• Sandra Carvalho

Obesos, malnutridos e mal pagos: o mapa atual da obesidade

Há 124 milhões de crianças e adolescentes obesos no mundo, 10 vezes mais que há 40 anos.


Em vermelho escuro, as áreas onde a obesidade de meninos e adolescentes chega a 50% | Mapa: NCD-Risc

No Dia Mundial da Obesidade, nada mais natural que a Organização Mundial de Saúde atormentar a humanidade com verdades inconvenientes.


Há hoje 124 milhões de crianças de crianças e adolescentes obesos no mundo, dez vezes mais do que 40 anos atrás. Obesos mesmo, com IMC (Índice de Massa Corporal) acima de 30.


Crianças e adolescentes com sobrepeso são outros 213 milhões. Nesse caso, o IMC fica acima de 25 mas abaixo de 30. Os números incluem todas as pessoas entre 5 e 19 anos de idade.


Tão preocupante quanto os milhões de crianças e adolescentes obesos é a tendência que eles continuem se multiplicando. Os países ricos conseguiram brecar essa tendência, mas nos países de renda baixa e média a tendência é de disparada.


"A tendência é de uma geração de crianças e adolescentes crescendo obesos e malnutridos", observou Majid Ezzatti, professor do Imperial College, de Londres, que conduziu os estudos de obesidade para a OMS, em um comunicado da universidade.


"Isso é reflexo de políticas e do marketing de alimentos ao redor do mundo, que fazem comida saudável ser muito cara para famílias pobres."


Ezzatti defende regulação e o uso de impostos para proteger crianças de comida não saudável.


Se a tendência de multiplicação de crianças e adolescentes continuar, dentro de cinco anos eles já serão mais numerosos que os com peso moderadamente ou severamente abaixo do normal.


Este gráfico mostra como está a situação no momento. O Brasil ocupa um inconveniente quarto lugar no ranking infanto-juvenil da obesidade, com 13,8 milhões de garotos e garotas pesando demais.



A obesidade é mais frequente com garotos do que com meninas.
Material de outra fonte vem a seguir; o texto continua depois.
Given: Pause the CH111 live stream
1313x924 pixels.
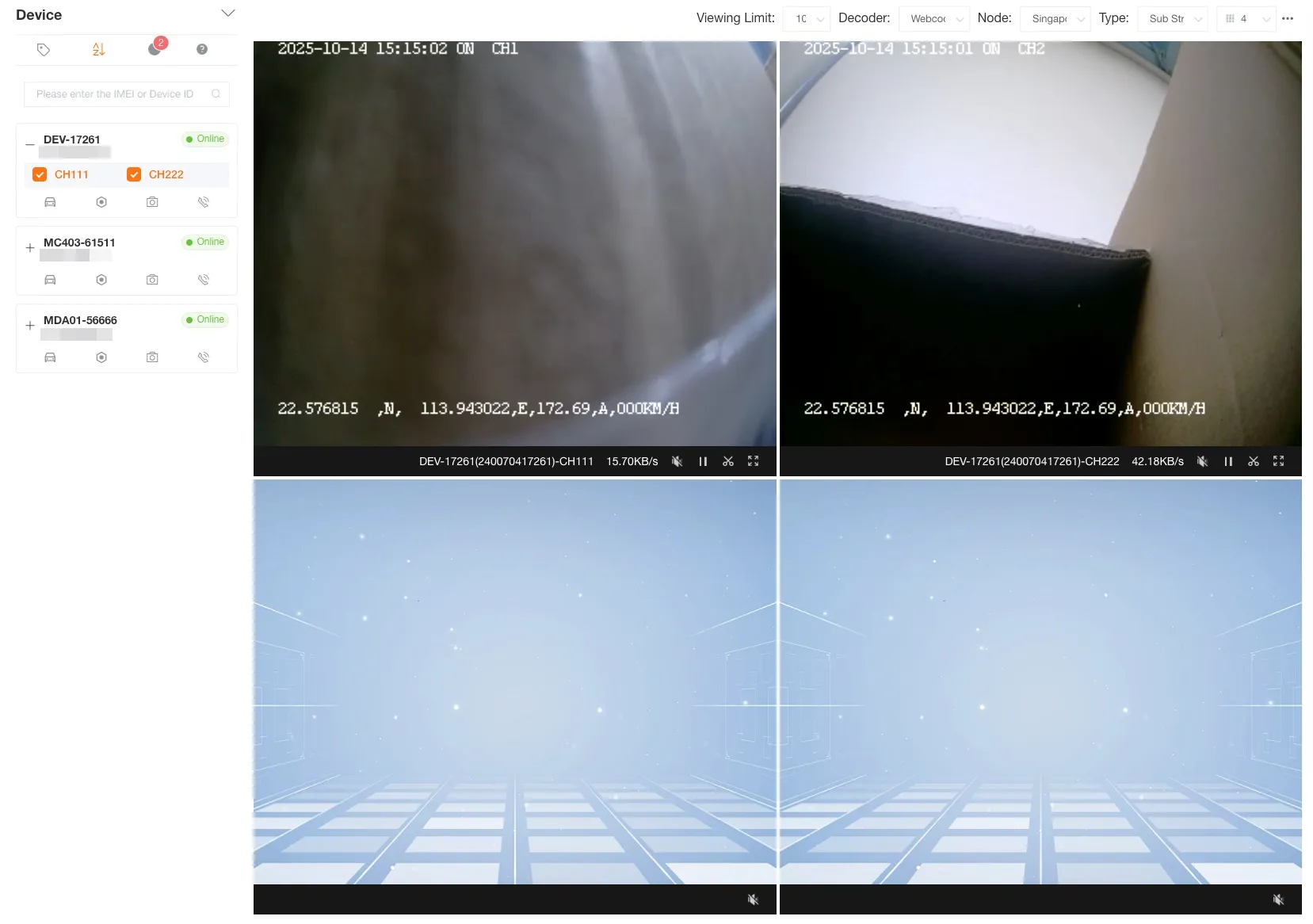Looking at the screenshot, I should click(x=702, y=460).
O estudo sobre obesidade foi publicado no jornal The Lancet. Analisou peso e altura de 130 milhões de pessoas de 1975 a 2016, no maior estudo epidemiológico global já feito, com contribuição de mais de mil pesquisadores da organização NCD-RisC .
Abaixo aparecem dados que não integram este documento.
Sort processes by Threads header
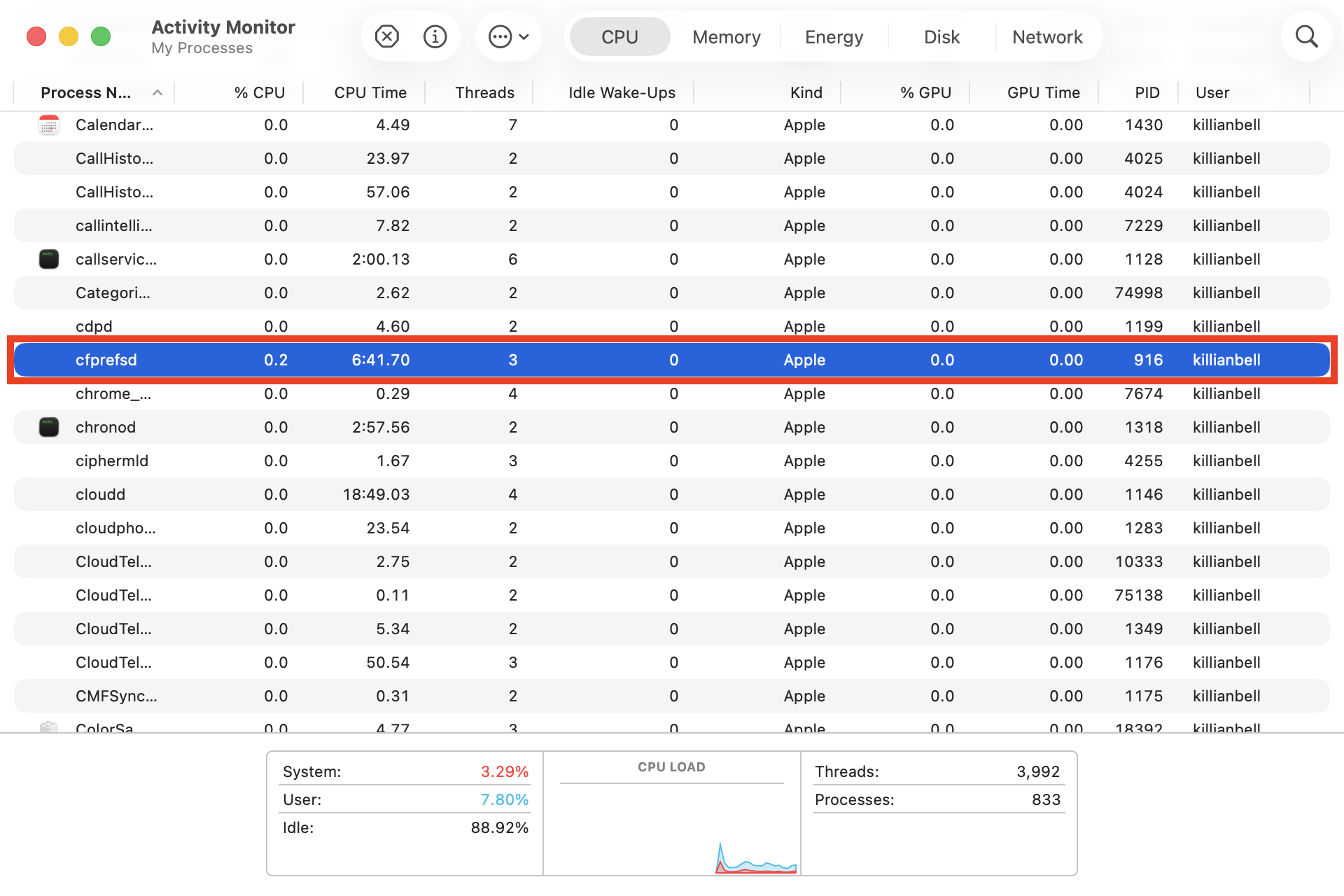This screenshot has width=1344, height=896. [484, 92]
O crescimento da obesidade constatado é abissal: de menos de 1% em 1975 para 6% em 2016 no caso de meninas e para 8% no caso dos garotos.


A OMS fez um plano para deter a obesidade. "Os países devem reduzir o consumo de alimentos ultraprocessados, baratos, densos de caloria e pobres em nutrientes", disse Fiona Bull, da área de prevenção de doenças da ONU.


"Também devem reduzir o tempo que as crianças passam em atividades sedentárias, como telas de celulares e computadores, promovendo maior participação em recreação ativa e esportes."